O Wikipedia diz que o sobrenome tem “origem na família Costa, dado que os primeiros Corte Real foram filhos de Dom Vasco Anes da Costa, um cavaleiro medieval fidalgo, nascido em 1630. Quase quatro séculos depois, uma família pernambucana, que pode até não ter relação alguma com o Corte Real português, parece ensaiar uma realeza que vitimou um menino de 5 anos. Enquanto fazia a unha, Sarí pediu para que sua empregada levasse o cachorro pra passear. Miguel chorou. Já tinha chorado muito para conseguir ir pro trabalho com a mãe.

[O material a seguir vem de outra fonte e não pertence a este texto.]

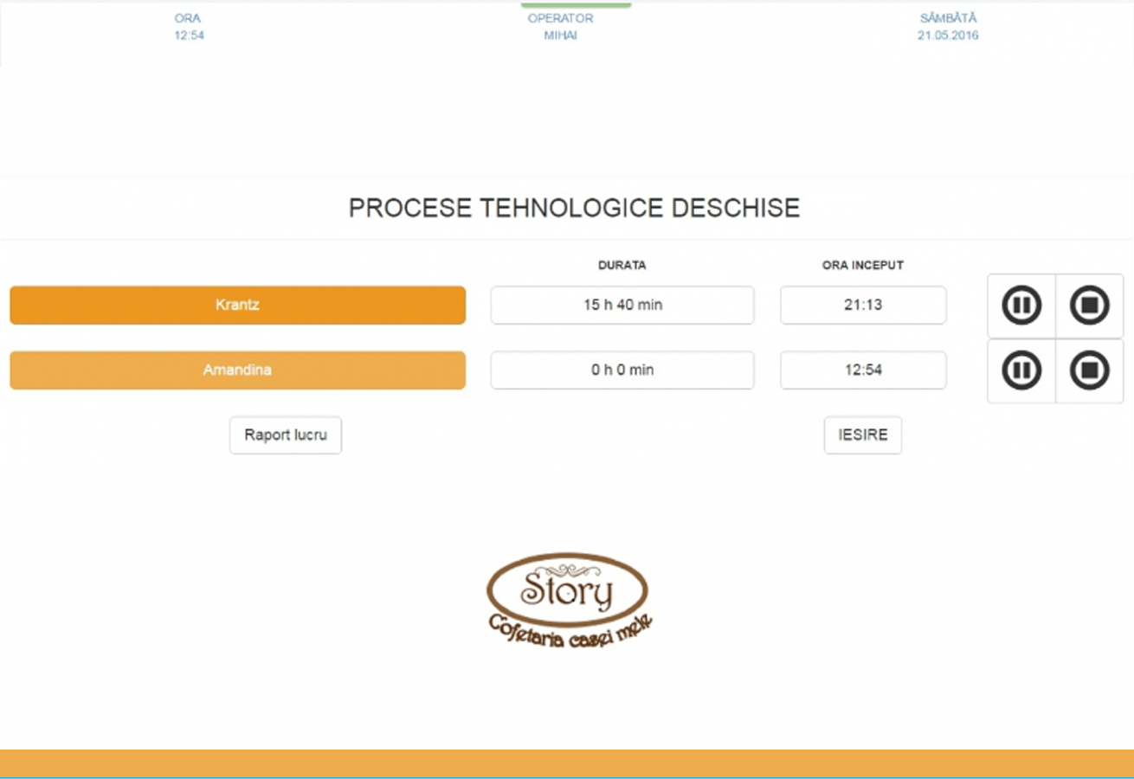
Task: Click the ORA INCEPUT column header
Action: coord(863,266)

Lá no Pier Maurício de Nassau, espinha de concreto que fere a paisagem do Cais de Santa Rita, onde tudo é tão branco, tem varanda com vista pro oceano e playground. Mas, pra Miguel, o que importava mesmo era estar perto da mãe.

Ela tava trabalhando e não pode cuidar dele o tempo todo. A Sinhá não olhou o filho dela como ela olhava os seus. Colocou o menino no elevador porque não teve paciência com o choro dele como sua empregada tinha com o choro dos seus. Botou ele no elevador para não ser mais importunada.

Miguel não caiu.

Foi empurrado pelo racismo, pela negligência branca, pela realeza que se acha mais soberana do que a vida de um menino que nasceu para ser rei. Para a família, não se trata de fatalidade. Fatalidades são inevitáveis.

A morte de Miguel poderia ter sido evitada se esse país fosse tão antirracista quanto mostram as postagens das redes sociais. Se a imprensa poupasse a dor da família de exposição e estampasse a imagem e o nome da indiciada, se Justiça não fosse vendida por 20 mil.

Como disse a tia Cristina: “A justiça dos homens pode ser falha. Mas a de Deus, não”. Xangô proverá!